SET TASK |
Print every one of the rows below verbatim, leaving the pictures out of your output.

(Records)
* begin *
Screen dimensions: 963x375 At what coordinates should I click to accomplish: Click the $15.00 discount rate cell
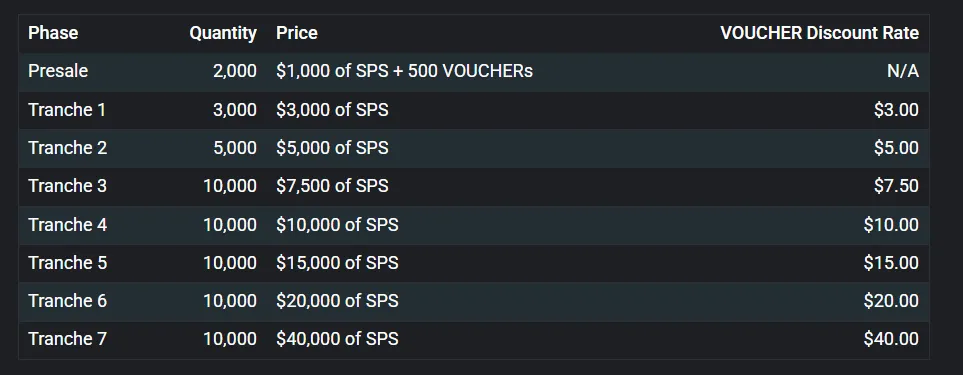coord(891,263)
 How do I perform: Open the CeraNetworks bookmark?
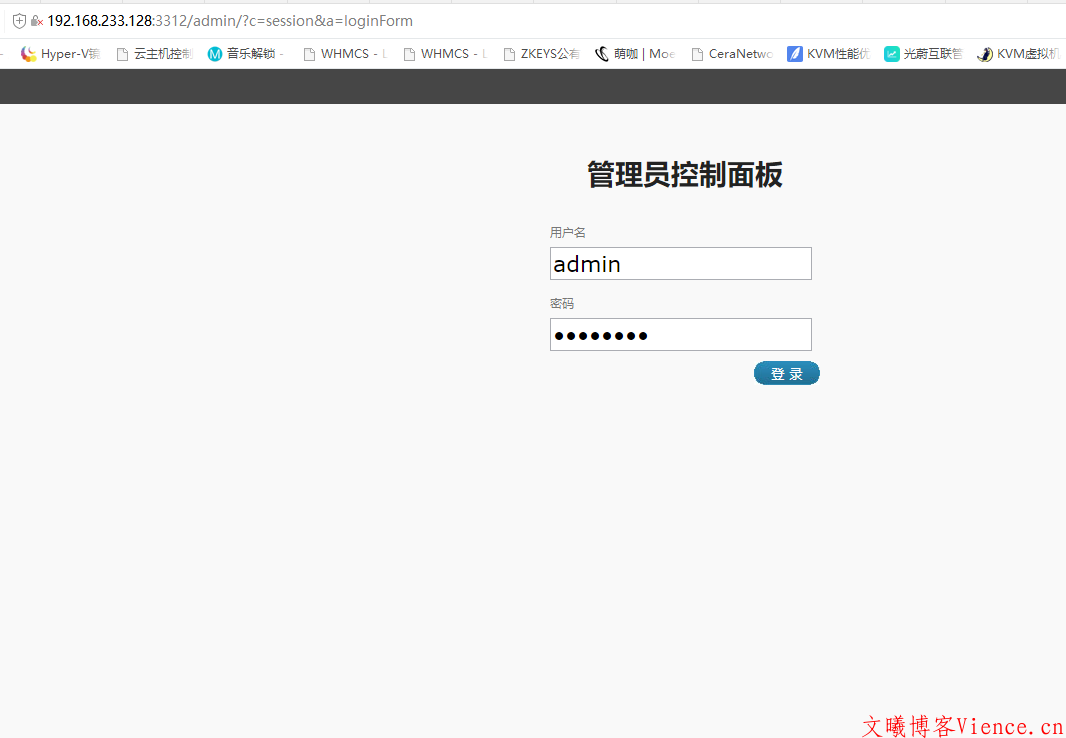pos(731,54)
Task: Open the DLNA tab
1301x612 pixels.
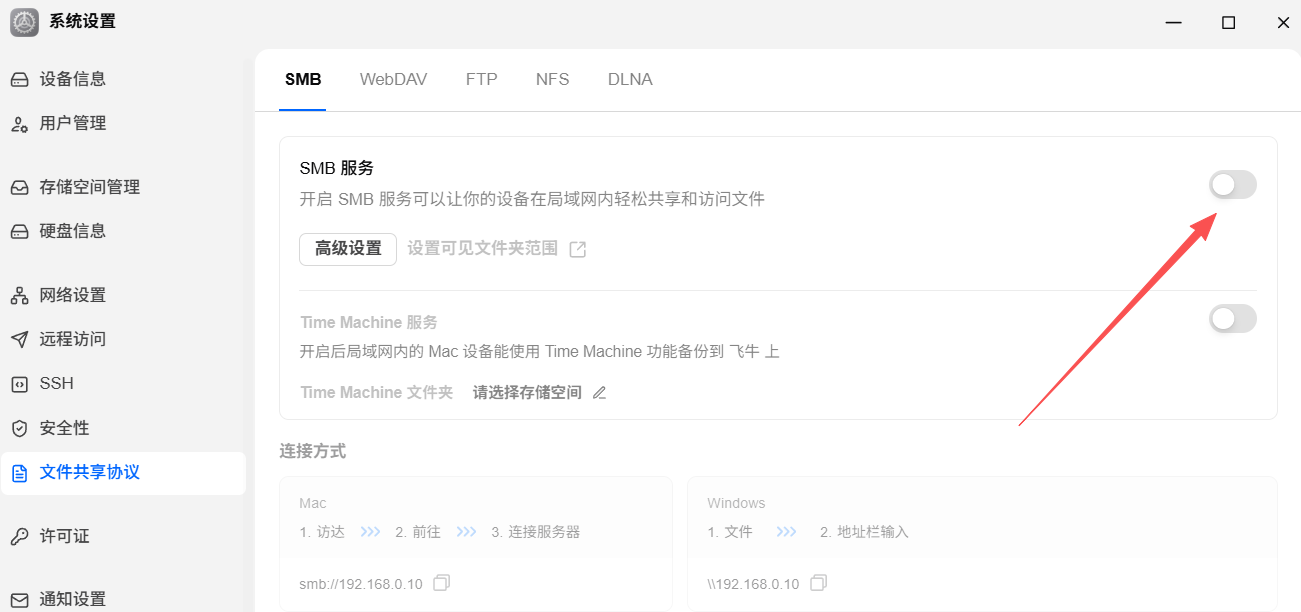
* end *
OUTPUT BELOW |
Screen dimensions: 963x375 At what coordinates should I click to accomplish: Click the $15.00 discount rate cell
coord(891,263)
 How do I perform: Open the CeraNetworks bookmark?
pos(731,54)
Task: Open the DLNA tab
1301x612 pixels.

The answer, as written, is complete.